◆ **PROMPT**
Rewrite everything from the line containing "total [473, 447]" down to the final line of the records as a JSON list of strings, one string per line, with blank lines omitted.

[Dataset items]
════════

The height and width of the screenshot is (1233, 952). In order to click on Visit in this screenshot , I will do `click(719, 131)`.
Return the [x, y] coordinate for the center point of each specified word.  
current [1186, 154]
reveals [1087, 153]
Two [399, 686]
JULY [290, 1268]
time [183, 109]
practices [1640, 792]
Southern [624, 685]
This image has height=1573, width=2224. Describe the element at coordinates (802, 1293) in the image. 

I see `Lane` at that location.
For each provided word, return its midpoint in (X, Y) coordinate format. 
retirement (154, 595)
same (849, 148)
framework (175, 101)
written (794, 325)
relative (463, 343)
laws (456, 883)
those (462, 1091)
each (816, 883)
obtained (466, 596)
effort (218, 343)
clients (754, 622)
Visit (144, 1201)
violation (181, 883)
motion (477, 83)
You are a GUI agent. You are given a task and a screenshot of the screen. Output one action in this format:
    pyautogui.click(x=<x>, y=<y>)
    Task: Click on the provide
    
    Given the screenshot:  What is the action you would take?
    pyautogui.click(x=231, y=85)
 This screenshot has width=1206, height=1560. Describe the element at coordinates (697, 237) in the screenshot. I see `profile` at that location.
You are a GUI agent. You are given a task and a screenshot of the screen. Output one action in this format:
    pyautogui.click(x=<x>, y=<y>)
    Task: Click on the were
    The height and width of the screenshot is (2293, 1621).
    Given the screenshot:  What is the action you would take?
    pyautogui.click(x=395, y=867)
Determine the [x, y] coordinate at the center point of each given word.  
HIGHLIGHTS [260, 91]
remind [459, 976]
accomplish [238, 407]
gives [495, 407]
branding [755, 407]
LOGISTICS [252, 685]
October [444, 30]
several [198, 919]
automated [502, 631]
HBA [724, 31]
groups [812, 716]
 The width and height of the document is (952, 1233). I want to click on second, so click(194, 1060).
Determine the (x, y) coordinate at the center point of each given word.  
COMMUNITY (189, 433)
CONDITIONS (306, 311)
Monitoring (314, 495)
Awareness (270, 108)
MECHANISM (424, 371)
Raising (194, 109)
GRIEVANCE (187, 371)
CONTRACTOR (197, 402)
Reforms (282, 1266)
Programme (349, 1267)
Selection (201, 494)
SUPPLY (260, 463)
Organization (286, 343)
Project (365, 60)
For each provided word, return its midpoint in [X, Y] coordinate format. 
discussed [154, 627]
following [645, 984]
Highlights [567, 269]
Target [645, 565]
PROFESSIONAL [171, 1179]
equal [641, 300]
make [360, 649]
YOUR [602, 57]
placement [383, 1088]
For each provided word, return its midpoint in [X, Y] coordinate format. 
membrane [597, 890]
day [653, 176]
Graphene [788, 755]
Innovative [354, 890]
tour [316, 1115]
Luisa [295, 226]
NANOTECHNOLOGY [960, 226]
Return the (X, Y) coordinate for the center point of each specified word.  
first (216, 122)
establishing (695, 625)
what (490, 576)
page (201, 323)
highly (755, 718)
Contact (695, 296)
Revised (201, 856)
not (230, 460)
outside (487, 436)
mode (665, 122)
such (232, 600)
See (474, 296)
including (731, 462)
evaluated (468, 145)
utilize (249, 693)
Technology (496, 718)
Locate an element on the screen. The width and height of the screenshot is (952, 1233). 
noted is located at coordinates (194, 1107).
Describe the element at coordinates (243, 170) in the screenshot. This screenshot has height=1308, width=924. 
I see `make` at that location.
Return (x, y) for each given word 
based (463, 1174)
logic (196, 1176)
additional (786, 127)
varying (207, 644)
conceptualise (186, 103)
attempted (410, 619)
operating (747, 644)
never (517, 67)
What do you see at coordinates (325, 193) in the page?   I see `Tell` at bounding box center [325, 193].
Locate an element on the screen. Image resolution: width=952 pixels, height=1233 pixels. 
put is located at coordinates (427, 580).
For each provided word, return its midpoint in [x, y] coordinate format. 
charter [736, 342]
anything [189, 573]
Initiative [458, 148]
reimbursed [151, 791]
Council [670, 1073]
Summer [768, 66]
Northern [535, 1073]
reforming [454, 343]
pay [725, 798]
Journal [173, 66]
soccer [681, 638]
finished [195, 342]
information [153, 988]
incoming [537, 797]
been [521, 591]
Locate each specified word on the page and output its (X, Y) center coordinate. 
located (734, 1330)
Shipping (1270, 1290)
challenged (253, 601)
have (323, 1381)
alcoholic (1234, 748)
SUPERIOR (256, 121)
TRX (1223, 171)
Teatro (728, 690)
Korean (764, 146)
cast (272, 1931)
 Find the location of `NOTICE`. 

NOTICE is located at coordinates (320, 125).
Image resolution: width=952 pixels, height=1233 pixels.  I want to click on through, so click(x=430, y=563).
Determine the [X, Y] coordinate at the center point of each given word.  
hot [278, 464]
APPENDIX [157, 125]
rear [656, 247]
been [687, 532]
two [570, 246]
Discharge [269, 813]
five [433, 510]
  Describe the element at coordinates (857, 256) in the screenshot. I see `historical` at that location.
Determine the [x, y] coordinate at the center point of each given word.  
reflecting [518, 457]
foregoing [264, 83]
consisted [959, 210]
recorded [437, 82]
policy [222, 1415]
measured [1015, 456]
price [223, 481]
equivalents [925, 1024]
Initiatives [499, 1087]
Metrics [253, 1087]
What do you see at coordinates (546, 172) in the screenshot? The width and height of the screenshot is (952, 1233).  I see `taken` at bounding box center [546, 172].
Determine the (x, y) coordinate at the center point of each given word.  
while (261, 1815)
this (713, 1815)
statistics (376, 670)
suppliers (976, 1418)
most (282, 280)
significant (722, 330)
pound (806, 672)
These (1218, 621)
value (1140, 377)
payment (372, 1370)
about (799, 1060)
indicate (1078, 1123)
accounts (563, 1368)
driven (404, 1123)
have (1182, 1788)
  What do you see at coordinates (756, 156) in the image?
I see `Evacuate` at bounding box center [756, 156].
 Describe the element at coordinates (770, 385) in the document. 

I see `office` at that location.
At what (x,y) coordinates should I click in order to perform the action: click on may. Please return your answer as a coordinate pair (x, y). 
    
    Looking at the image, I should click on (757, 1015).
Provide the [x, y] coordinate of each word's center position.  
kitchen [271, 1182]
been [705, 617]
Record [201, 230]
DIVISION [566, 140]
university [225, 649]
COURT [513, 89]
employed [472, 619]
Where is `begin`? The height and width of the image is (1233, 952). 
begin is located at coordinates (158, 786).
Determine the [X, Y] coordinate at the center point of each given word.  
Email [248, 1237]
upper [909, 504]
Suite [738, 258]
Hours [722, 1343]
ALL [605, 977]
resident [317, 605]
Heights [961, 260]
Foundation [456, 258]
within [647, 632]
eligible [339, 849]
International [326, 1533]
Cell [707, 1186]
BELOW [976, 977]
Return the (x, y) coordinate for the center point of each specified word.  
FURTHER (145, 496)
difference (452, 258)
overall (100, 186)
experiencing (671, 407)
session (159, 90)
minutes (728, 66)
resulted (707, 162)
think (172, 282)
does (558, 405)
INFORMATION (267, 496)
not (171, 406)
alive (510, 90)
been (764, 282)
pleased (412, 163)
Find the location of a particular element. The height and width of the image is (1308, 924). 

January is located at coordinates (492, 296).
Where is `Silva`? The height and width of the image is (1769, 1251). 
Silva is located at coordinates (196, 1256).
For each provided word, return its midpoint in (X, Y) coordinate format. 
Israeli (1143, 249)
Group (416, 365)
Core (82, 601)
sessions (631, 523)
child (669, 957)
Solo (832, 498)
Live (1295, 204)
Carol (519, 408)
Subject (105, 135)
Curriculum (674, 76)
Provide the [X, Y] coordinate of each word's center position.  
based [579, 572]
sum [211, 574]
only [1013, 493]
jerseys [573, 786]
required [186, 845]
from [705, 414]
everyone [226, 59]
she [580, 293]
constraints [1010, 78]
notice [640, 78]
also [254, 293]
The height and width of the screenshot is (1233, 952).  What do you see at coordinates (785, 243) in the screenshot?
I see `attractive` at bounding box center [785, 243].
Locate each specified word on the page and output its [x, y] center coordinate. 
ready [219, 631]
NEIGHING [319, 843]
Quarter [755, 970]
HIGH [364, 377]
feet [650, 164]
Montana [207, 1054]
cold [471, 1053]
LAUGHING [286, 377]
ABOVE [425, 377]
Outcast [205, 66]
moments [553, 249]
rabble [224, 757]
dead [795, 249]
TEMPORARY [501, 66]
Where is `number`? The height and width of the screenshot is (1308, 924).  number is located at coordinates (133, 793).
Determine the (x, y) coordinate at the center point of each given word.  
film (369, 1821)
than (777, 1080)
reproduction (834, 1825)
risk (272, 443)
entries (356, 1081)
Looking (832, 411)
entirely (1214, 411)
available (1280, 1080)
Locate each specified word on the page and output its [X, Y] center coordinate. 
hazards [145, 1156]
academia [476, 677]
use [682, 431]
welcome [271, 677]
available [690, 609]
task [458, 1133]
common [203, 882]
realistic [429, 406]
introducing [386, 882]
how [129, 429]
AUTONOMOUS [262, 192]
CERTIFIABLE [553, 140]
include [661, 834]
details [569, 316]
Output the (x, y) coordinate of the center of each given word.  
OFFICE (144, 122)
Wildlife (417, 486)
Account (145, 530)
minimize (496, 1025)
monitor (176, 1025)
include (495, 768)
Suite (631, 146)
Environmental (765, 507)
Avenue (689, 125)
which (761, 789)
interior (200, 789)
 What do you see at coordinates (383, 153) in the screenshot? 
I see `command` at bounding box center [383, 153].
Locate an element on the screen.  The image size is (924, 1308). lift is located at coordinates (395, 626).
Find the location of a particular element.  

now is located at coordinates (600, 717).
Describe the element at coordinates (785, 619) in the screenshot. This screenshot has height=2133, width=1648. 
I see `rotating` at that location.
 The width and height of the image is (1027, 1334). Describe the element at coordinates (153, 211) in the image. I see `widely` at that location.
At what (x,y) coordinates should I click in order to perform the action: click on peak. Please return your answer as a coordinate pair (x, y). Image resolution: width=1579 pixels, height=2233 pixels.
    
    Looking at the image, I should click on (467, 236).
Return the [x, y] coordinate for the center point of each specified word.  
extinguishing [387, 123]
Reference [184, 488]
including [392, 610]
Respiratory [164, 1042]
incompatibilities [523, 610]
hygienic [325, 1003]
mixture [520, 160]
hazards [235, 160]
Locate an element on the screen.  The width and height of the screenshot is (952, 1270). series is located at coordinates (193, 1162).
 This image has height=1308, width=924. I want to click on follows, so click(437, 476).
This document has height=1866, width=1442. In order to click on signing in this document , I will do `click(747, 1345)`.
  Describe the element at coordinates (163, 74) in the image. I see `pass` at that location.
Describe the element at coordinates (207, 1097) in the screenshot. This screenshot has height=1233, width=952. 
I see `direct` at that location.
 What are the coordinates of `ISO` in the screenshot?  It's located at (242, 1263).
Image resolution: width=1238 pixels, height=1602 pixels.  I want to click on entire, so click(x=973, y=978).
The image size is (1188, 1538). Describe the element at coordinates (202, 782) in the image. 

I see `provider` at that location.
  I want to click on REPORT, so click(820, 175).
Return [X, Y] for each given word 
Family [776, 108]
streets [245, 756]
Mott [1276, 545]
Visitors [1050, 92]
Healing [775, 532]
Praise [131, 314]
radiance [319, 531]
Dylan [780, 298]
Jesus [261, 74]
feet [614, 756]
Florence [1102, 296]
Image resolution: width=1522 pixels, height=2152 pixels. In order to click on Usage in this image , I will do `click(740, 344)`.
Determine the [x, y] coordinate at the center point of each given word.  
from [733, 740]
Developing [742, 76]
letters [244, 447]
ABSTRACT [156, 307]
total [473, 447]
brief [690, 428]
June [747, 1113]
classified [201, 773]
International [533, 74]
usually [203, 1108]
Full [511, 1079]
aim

════════

◆ **THE REPLY**
[
  "total [473, 447]",
  "brief [690, 428]",
  "June [747, 1113]",
  "classified [201, 773]",
  "International [533, 74]",
  "usually [203, 1108]",
  "Full [511, 1079]",
  "aim"
]